Sounds legit, from a mechanical perspective. Ok, I'm open minded on this, so let's see where this goes.
On the other side of the aisle, The Atlantic, published the results of a scientific study done at Skidmore College that suggests science proves two spaces should be everyone's jam. The article posits, "In the Skidmore study, among people who write with two spaces after periods—“two-spacers”—there was an increase in reading speed of 3 percent when reading text with two spaces following periods, as compared to one."
Hmm... so there appears to be some speed benefit for readers of a two-space writer. This is getting interesting.
The article goes on to state, "In the most liberal interpretation of the study results, in a world where everyone used two spaces after a period, reading speed would increase by …3%. And that’s if we could rely on the results of 21 Skidmore students who are already used to using two spaces after periods."
The article's author, Nick Douglas, goes on with, "Can such students even be trusted? How did anyone under 22 who puts two spaces after a period even make their way to the testing site?" Really?? Again with the ageism?

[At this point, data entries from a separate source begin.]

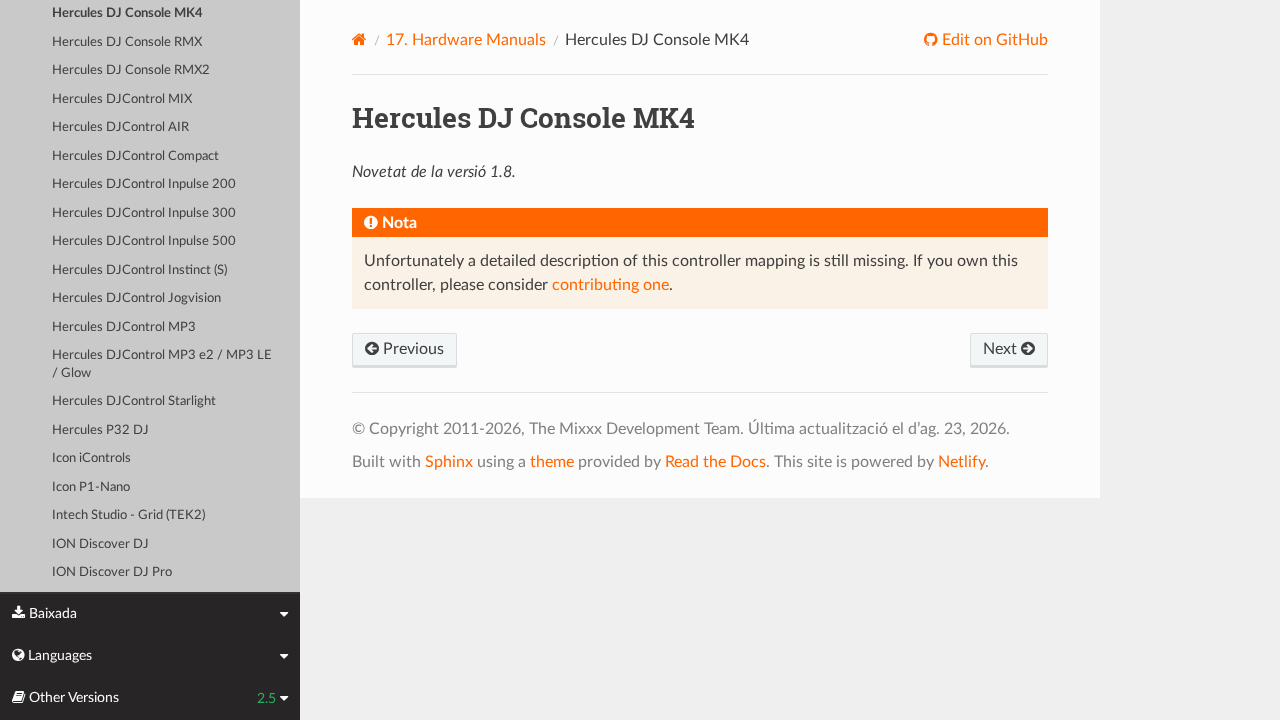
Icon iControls (91, 458)
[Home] (359, 39)
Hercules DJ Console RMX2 (131, 70)
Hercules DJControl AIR (120, 127)
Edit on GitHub (993, 40)
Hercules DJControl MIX (122, 99)
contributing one (610, 285)
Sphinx (449, 462)
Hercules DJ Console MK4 (127, 13)
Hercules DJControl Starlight (134, 401)
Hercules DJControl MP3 (124, 327)
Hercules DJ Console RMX (127, 42)
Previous (411, 349)
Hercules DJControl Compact (135, 156)
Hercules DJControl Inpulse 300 (144, 213)
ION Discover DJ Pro (112, 572)
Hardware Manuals (466, 40)
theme (552, 462)
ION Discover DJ (100, 544)
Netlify (961, 462)
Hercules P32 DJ (100, 430)
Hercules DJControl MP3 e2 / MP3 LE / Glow (162, 364)
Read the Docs (715, 462)
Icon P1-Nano (91, 487)
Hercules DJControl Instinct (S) (139, 270)
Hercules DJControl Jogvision (136, 298)
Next (1002, 349)
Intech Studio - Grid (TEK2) (128, 515)
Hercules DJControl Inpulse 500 (144, 241)
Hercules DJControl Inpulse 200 (144, 184)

Ok, minor age-related outrage aside, it seems that this debate may never settle down. In researching this whole thing, I found out something very strange. While I was 'classically' trained to use two spaces after punctuation, I've been doing single space on every posting on this blog.
And, even stranger, I didn't force myself to have to do this. It just came naturally without me realizing it until just now. The original angle of this post was me defending the two spaces after punctuation. Turns out I was a convert the whole time and didn't realize it!
What else have I converted to that I didn't realize?